А быки всё шли, качая головами, и люди шли. Кто-то уже отставал: провёл уходящих до окраин, и довольно. Гончарный круг завертелся, глина расползлась, и небо, недавно чистое, быстро заволокло.
— Великие Брат и Сестра понесут счастье в другие земли! — летел напевный голос храмовника над всеми голосами. — Светлоликий Фарух, отец Тёмных Долин и Цветных Песков, Жёлтого берега и Сердца Земель, пойдёт с ними, чтобы исцелиться в пути. В его отсутствие Фаникией правит совет. Каждый, кто нуждается в справедливом суде, получит его…
— Отчего назвали не все мои имена? — спросил Фарух. — Пропустили всё, что о Великом Гончаре и Печи. Неужели и правда взамен него пришли новые боги? Если так, они не всемогущи. Они не сумели меня найти.
— Или ты им и даром не нужен, — сказал Поно.
Фарух с силой наступил ему на ногу. Поно, едва не вскрикнув, оттолкнул его и поморщился.
— Хочешь, чтобы нас заметили? — прошипел он сердито, потёр ступню и вновь раздвинул ветви, чтобы глядеть.
Последняя из повозок проехала мимо. Нуру бросила взгляд, только взгляд, даже головы не повернула, и Поно закусил губы.
— Зачем она им? — прошептал Фарух над ухом. — Что в ней такого? Везут без почёта — смотри, как одеты сами, а она как работница. Наряд испачкан кровью, сменить не дали. Усадили меж собой — много чести! Нет, они её стерегут. Стерегут, а зачем?
— Может, это не они пробудили каменного человека, — зашептал Поно в ответ, — а она?
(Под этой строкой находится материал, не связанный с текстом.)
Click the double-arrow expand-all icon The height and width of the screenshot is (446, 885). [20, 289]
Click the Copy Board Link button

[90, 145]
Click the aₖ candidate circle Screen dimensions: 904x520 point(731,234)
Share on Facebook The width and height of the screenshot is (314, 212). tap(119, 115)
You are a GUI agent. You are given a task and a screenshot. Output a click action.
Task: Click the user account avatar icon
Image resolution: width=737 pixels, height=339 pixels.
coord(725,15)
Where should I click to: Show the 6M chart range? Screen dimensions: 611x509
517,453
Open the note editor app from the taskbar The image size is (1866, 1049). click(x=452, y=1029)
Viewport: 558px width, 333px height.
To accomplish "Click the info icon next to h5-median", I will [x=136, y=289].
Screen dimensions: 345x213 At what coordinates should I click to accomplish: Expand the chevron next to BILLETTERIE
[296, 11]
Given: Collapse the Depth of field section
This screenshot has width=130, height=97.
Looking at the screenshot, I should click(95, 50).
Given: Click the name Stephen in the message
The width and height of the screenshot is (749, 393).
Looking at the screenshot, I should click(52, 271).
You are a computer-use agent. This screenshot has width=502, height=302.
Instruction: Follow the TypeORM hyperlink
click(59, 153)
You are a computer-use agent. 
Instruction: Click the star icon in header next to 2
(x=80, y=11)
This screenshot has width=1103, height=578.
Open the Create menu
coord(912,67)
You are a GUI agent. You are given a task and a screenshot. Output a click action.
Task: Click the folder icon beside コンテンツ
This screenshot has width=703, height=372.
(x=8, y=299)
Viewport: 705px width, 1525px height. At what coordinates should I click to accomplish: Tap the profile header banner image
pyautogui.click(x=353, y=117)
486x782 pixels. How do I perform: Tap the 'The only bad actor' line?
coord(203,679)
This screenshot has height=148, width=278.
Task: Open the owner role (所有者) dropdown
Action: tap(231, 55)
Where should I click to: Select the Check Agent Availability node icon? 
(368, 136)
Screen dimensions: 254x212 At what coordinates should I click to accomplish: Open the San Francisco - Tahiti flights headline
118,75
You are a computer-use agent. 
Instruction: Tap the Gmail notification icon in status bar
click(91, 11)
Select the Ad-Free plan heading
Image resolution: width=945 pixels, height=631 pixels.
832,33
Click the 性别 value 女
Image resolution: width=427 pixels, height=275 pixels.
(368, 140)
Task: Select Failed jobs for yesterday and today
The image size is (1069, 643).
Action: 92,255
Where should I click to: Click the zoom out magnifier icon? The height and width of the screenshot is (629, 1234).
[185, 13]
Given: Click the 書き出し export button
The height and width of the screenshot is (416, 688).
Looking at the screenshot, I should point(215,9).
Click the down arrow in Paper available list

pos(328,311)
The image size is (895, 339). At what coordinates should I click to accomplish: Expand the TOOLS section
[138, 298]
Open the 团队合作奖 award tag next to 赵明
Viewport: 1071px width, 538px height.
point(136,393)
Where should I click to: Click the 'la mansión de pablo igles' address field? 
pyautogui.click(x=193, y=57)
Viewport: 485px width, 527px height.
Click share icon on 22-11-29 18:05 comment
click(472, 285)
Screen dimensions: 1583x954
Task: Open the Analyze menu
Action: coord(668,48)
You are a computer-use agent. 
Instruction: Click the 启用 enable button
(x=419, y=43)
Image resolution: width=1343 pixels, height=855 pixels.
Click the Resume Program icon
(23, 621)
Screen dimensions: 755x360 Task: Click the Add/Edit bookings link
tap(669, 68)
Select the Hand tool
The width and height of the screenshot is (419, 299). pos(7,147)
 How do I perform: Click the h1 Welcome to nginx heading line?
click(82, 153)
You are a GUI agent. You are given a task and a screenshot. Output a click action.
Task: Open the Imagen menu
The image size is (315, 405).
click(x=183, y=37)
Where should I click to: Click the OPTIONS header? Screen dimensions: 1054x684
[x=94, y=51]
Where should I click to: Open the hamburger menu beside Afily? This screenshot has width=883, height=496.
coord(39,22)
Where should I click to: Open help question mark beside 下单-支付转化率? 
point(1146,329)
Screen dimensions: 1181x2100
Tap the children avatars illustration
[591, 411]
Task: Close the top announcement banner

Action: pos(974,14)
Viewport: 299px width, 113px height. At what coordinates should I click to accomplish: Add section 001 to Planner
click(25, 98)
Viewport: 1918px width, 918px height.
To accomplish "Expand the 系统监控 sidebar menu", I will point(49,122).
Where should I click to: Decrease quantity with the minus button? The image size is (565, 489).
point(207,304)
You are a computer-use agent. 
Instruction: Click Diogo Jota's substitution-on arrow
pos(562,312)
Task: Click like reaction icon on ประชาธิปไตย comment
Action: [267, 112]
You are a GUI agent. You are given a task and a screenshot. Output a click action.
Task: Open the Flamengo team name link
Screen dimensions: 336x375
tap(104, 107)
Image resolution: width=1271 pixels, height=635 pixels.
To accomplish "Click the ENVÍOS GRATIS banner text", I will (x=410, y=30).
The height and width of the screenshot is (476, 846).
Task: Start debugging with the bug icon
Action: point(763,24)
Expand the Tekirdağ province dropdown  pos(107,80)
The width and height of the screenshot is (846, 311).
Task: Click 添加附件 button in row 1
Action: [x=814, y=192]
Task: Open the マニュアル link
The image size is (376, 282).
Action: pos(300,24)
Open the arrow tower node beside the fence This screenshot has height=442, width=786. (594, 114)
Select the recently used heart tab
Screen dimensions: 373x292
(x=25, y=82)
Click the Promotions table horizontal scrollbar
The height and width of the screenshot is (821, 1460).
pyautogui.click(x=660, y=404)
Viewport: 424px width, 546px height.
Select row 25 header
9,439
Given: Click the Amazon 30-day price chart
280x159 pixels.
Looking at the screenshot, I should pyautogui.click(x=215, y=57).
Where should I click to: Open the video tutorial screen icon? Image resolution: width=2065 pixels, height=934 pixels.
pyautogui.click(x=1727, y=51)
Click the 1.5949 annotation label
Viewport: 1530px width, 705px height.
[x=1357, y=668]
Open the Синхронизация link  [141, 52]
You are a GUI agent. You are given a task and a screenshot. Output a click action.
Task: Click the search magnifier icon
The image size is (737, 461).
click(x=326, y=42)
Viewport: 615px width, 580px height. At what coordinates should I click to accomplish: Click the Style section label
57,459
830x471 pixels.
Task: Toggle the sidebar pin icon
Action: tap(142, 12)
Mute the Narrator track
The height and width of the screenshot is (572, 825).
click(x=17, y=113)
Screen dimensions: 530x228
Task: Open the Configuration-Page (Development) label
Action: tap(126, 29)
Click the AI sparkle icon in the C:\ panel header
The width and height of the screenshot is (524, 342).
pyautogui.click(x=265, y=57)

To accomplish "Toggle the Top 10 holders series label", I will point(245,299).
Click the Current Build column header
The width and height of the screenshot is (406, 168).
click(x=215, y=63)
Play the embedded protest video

Тогда она им нужна.
— Тогда они не боги! Кочевники обманули всех. Теперь они пойдут к источнику… О, Бахари, глупец, что ты наделал! Кто испьёт из источника? Что будет дальше?
Поно молчал, не зная, что ответить. Повозки проехали. Кто-то ещё глядел им вслед, прочие же расходились, переговариваясь. В голосах звучала радость — оттого ли, что грела вера в обещанное счастье, оттого ли, что кочевники так скоро уехали, — а Великий Гончар отгородился, разбросал мокрую глину и всё перемешивал, всё подливал воды. До того, что творилось внизу, ему и дела не было.
— Бахари взял с собой только двоих, — задумчиво сказал Фарух. — Отчего?
— Как же — двоих? С ним шли и работники, и воины — несколько десятков!
— Это разве люди? Это никто. При нём всегда были четверо, но сегодня я не видел Хатари и Нибу. Может, он послал их другой дорогой?..
— Может, велел им тебя искать? Ведь это дело поручишь не всякому!
— Возможно…
Наместник задумался, поглаживая подбородок длинными пальцами.
Затоптанные цветы остались на дороге, белые и розовые. Даже здесь, в Фаникии, не знавшей нужды в воде, цветы были роскошью. Работники бросали их из широких корзин, чтобы почтить богов и наместника, а теперь это великолепие погибло под ногами.
Их запрещали поднимать, стражи следили за этим. Но уж наверное, во многих домах сегодня будут плавать в глиняных мисках цветы, розовые и белые, в память об этом дне.
— Один из нас выдаст себя за музыканта, другой — за его спутника, — сказал Фарух. — Идём, соберёшь вещи! Музыкантом буду я.
— Ты? Этот зверь оставлен моей сестре, а ты кривишься, когда он проходит рядом. Он не станет тебя слушать, и никто не поверит, что это ты раздобыл пакари!
— А ты слышал ли, как поёшь? Тебя побьют камнями за то, что посмел выдать себя за музыканта!
— А ты даже так не умеешь! — сердито сказал Поно.
— Не умею? Меня учили всякому. Уж спеть я смогу, и даже сыграть, если дадут вайату, — сказал Фарух заносчиво. — Что до зверя, он послушает меня. Вот, он уже ходит за мной.
Пакари, похрюкивая, вскинул морду и принялся водить носом.